Blaenau Gwent Council are considering measures that would see travel grants for post-16 education phased out over the next three years and a shrinking of the maximum distance from school needed to qualify for free transport.
While the plan is currently out to consultation, the Blaenau Gwent MP has written to the council warning these cutbacks could undermine the millions of pounds invested in building new schools across the borough.
Mr Smith said: “As someone who grew up on an out of town estate I think young people need to be encouraged to stay on for the sixth form, I think we need to be helping support students, not putting up barriers.
“Because the free transport cut is based off distance, it hits some of our estates, towns and villages by design.

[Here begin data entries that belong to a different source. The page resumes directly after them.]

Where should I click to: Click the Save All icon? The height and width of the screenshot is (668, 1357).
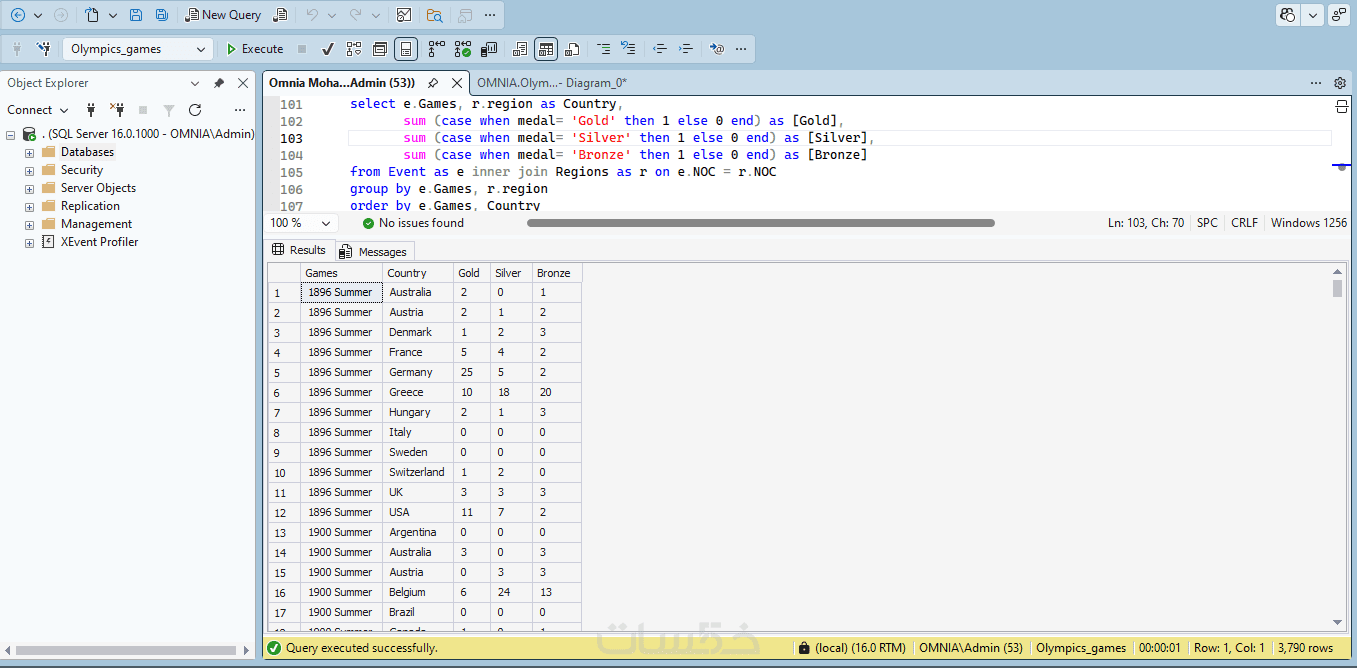pos(162,15)
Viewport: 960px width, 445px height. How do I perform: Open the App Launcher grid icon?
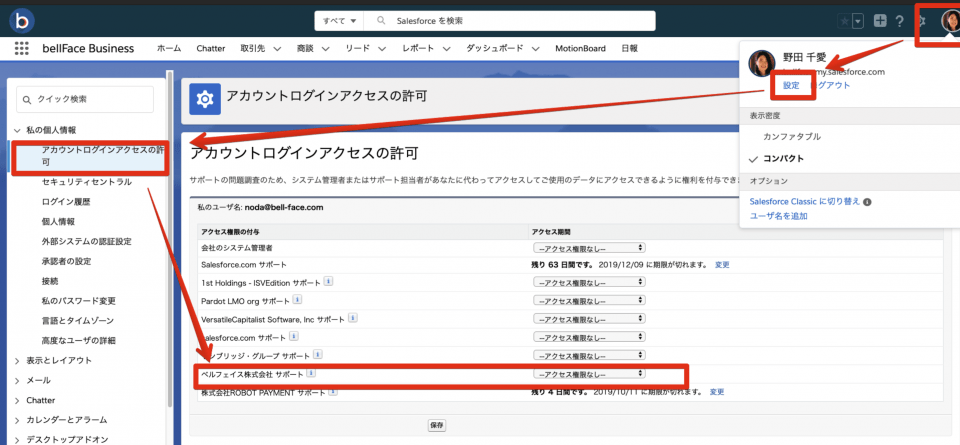[21, 48]
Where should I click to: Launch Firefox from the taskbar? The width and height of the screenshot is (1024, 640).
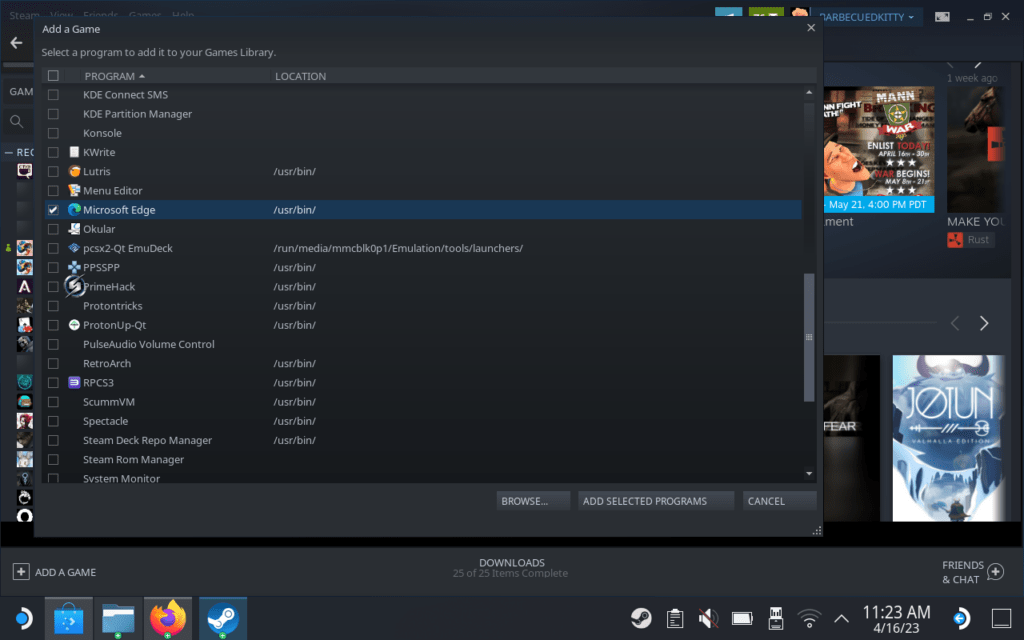[x=168, y=618]
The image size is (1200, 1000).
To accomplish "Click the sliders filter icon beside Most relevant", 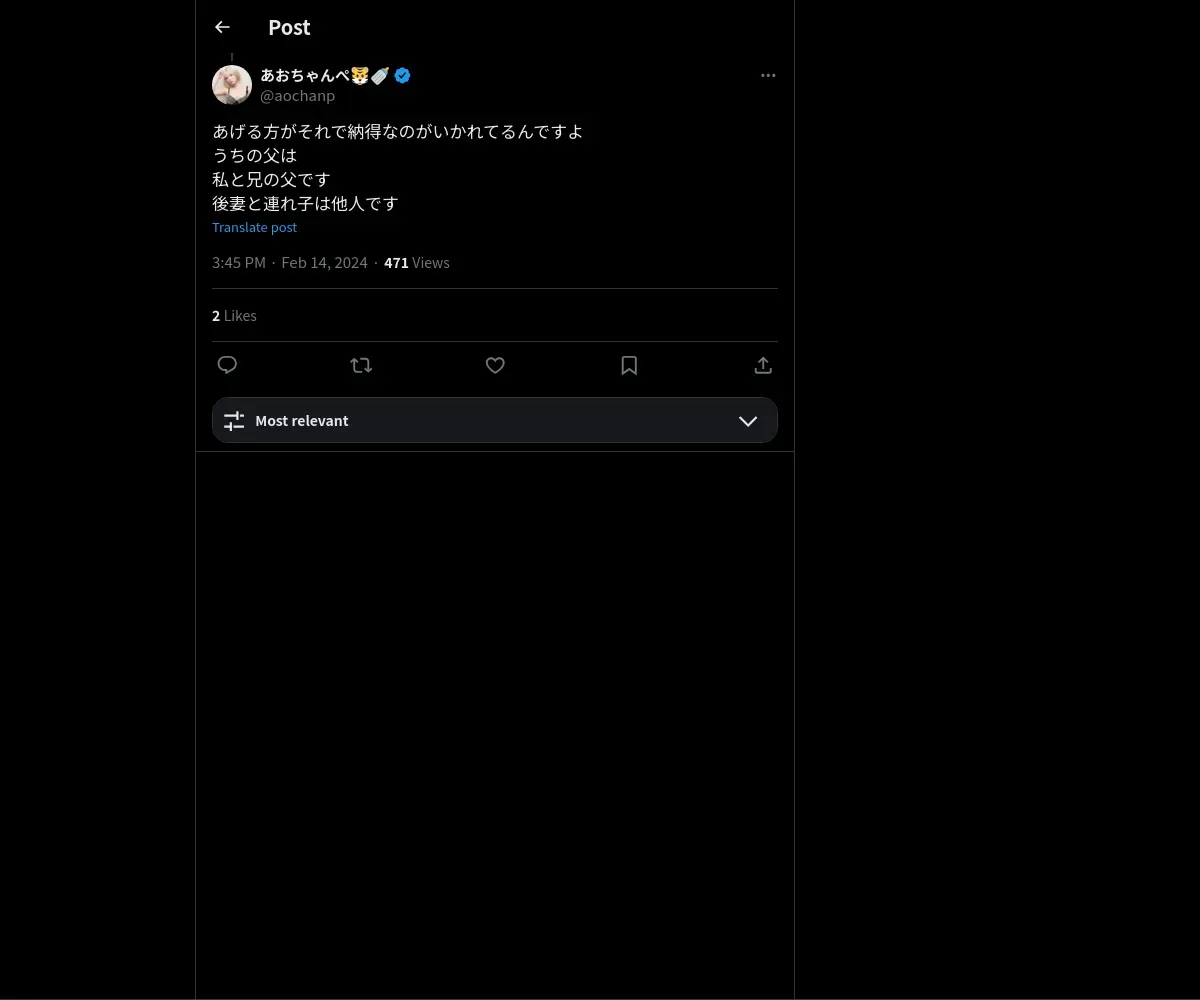I will pos(234,421).
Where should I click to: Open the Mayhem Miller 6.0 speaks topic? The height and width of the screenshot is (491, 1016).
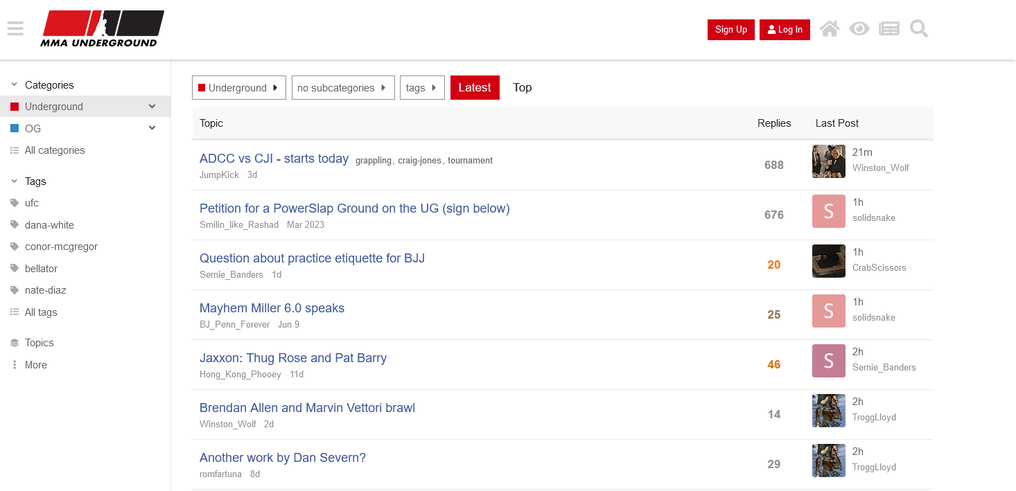click(272, 308)
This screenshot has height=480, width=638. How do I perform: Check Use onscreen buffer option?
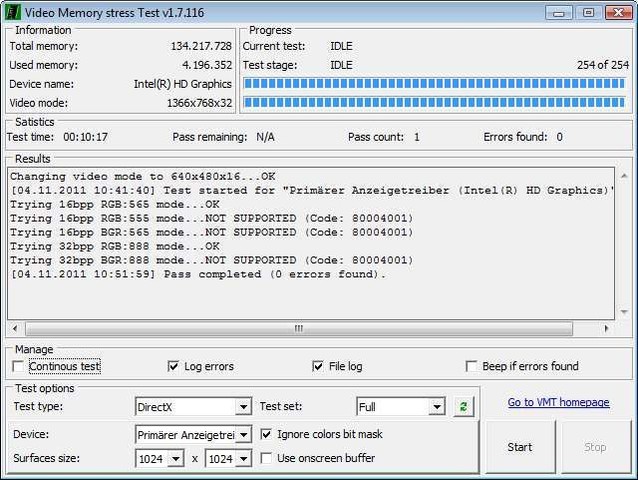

“The council is expecting families to shoulder this burden while admitting it could impact pupils accessing further education. When we went through this massive overhaul of education in Blaenau Gwent, it was to give our children the best chance to succeed.
“A move like this could hamstring all that hard work and so many young talents could miss out and lose out. That would be unforgiveable.”
Here is the full text of Nick Smith MP’s consultation response to the council:
I am writing in response to your consultation on the proposed changes to school transport.
In my capacity as an MP, I have already had concerned parents, governors and even students getting in touch, worried about the impact of these changes.
While I accept that eight years of local government cuts handed down from Conservative Governments in Westminster have been brutal, I am deeply concerned at the council carrying this proposal forward. In my time as an MP I have championed a strong education service in Blaenau Gwent, and regardless of the political makeup of the council I have backed all efforts to improve our education services.
It is genuinely concerning that the council is considering an option for post-16 education that by your own admission “could potentially have a negative impact on students accessing further education.” I think that is a deeply worrying message for parents across Blaenau Gwent who want the best for their children and who want them to seize every opportunity available. The best way to thrive in the years ahead is to ensure we give the generations to come the tools to succeed. Despite the past few years of education in the borough being sometimes tumultuous, there has been a clear commitment in overhauling education to make it better.
To think that millions of pounds of support could be undercut by trying to save a fraction of that outlay is shortsighted at best and destructive at worst. Our young people now have fantastic facilities in our borough and we should not undermine the opportunities they provide. Amongst the comments I have received since this news, it has been pointed out that the development of the Learning Zone in Ebbw Vale came with assurances to schools further away like Tredegar that transport would not be an issue. Yet just a few years later, transport is very much an issue.
The reduction of free school bus travel to statutory distance limits is also deeply troubling. When you see the list of areas affected, you realise exactly why this free bus travel was extended. Estates like:
- Garnlydan and Rassau,
- Waundeg, Nantybwch, Tynewydd,
- Coed Cae
These are the areas in our borough that deserve this extra support. We cannot abandon entire villages like Blaina or Cwm and expect parents to just shoulder the extra burden without difficulty.
Blaenau Gwent currently go above and beyond when it comes to school bus travel distances, but that is because Blaenau Gwent is exactly the sort of place where geography and climate matter.
In summary, young people and their supportive parents should not be put off from improving their life chances. The council cannot centralise education and then increase the charges for accessing it. That can’t be right.